Revoilà l'écossais Tom Gauld avec un petit bijou d’humour, recueil de strips consacrés aux livres, aux auteurs, et...un peu aux bibliothécaires.
So british !?
"On les croyait vaincus, mais on les avait seulement repoussés sous terre. Puis un jour, les bibliothécaires revinrent...dotés de compétences organisationnelles supérieures, ils s'emparèrent rapidement du pouvoir. Chaque bâtiment devint une bibliothèque, chaque mur une étagère, chaque passeport une carte d'abonnement. Le monde entier fut structuré sur le système de classification décimale Dewey. On aurait jamais du déconner avec les bibliothécaires..."
"Chut !"
C'est sur ce constat ironique et à l'humour ouvertement troisième degré que Tom Gauld ouvre son nouveau recueil de strips. Ceux ci étant méticuleusement réalisés chaque dimanche dans le cahier littéraire du quotidien anglais The Guardian. Si la communauté des bibliothécaires donne son titre à ce beau volume in Octavo cartonné de 160 pages, ils ne sont pas les seuls à en être le sujet, bien au contraire. Et ils ne sont pas vraiment "moqués", cela serait d’ailleurs ne pas rendre justice à la finesse de l'auteur, qui se sert exquisement de sa connaissance du milieu de l'édition, pour s'amuser et nous amuser avec des pensées anecdotiques pleine de saveurs. Les auteurs par contre n’étant pas les derniers dont il se moque gentiment ; bien qu'à ce jeu là, les éditeurs passent aussi de nombreuses fois pour de vrais goujats. Deux couples de fermiers observant d'une colline quelques personnes rassemblées plus bas dans un grand enclos, se mouvant au sein de tables et de chaises : "on est en mars Brian, et aucun d'entre eux n'a envoyé le moindre chapitre à son agent. On aurait du s'en tenir aux vaches". (Un point.)
Autre strip : une femme s'adressant à son mari, une feuille en main et ayant lu le texte manuscrit écrit dessus : " ...un monstre informe, tout droit sorti de l'ombre qui jacasse horriblement dans une langue chaotique et inintelligible "
- j'en ai la chair de poule, dit-elle.
Mais tu n'écrivais pas un roman d'amour ?
Lui : - C'est le cas. C'est l'avis de mon éditeur sur le manuscrit ". (Égalité).

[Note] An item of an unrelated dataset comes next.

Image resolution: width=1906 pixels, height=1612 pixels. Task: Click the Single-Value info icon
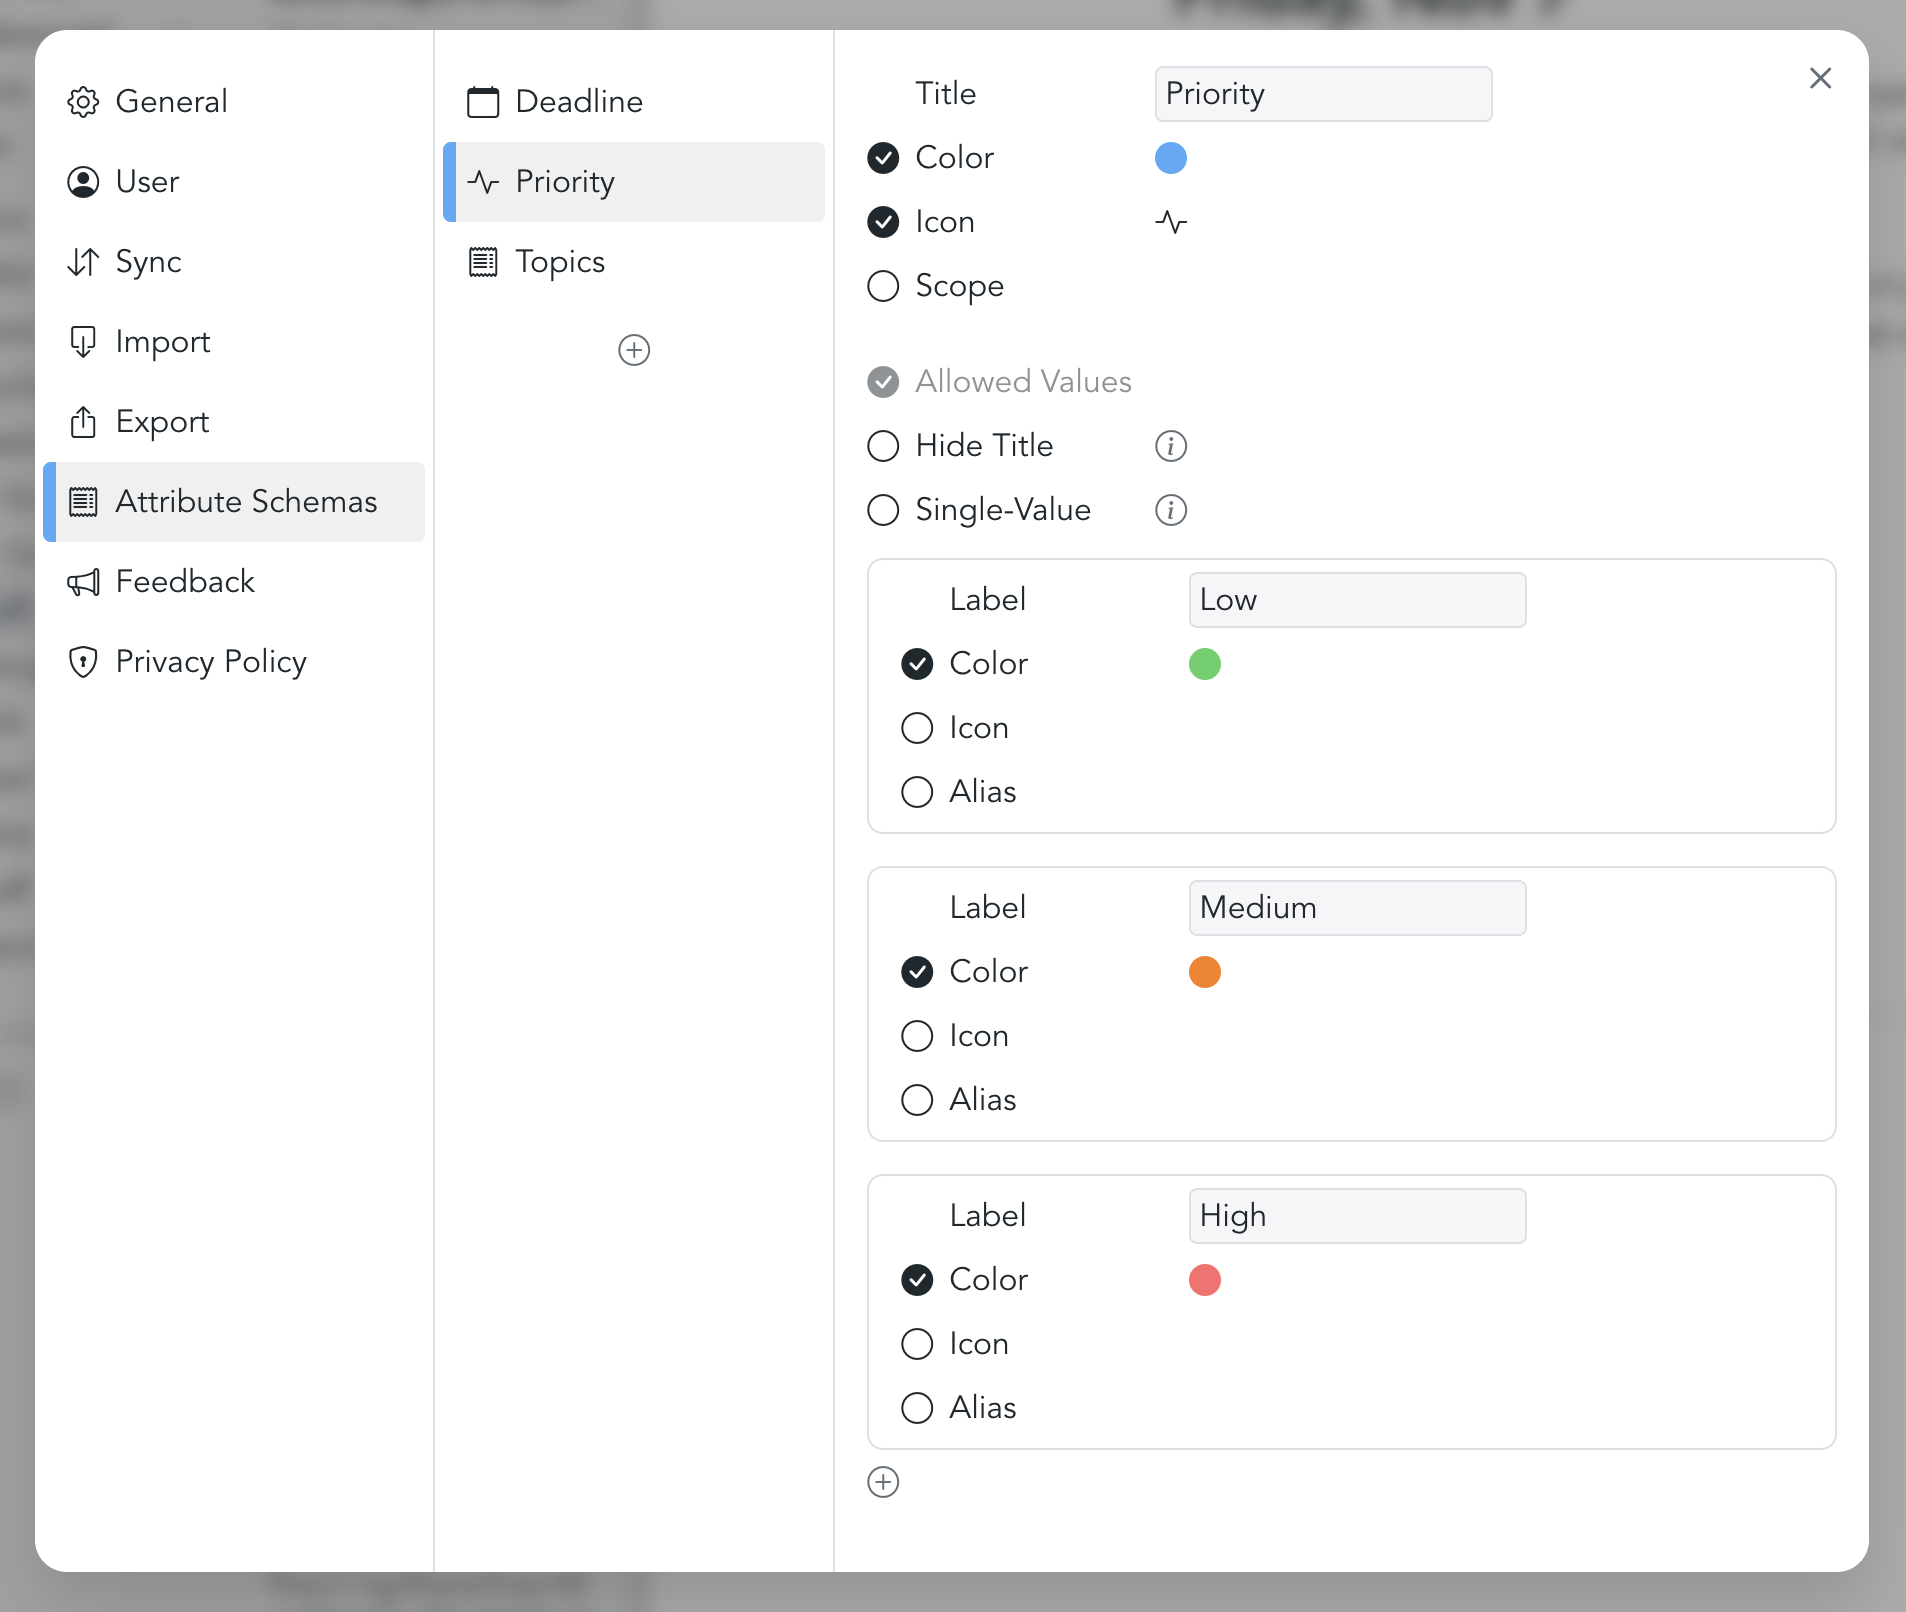[x=1170, y=510]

Tom Gauld nous offre aussi l'avis des livres eux-mêmes, comme dans ce strip façon Contes de la crypte, nous montrant l'intimité d'un papa livre avec ses deux enfants, dont l'histoire du soir se termine par le pilonnage d'un ouvrage, comportant des coquilles... Les acheteurs compulsifs ou collectionneurs sont aussi brocardés, comme Les différents genres d'écriture, abordés brillamment, permettant des clins d'oeil à de nombreux noms fameux du policier, de la poésie, de la science-fiction, du roman d'amour, de la philosophie. Des jeux sont même proposés : suggestions de rééditions improbables (« Avec de plus modestes ambitions », « les livres d'images pour milliardaires », ceux « audio soporifiques pour insomniaques »...), ainsi que des générateurs de romans thématiques.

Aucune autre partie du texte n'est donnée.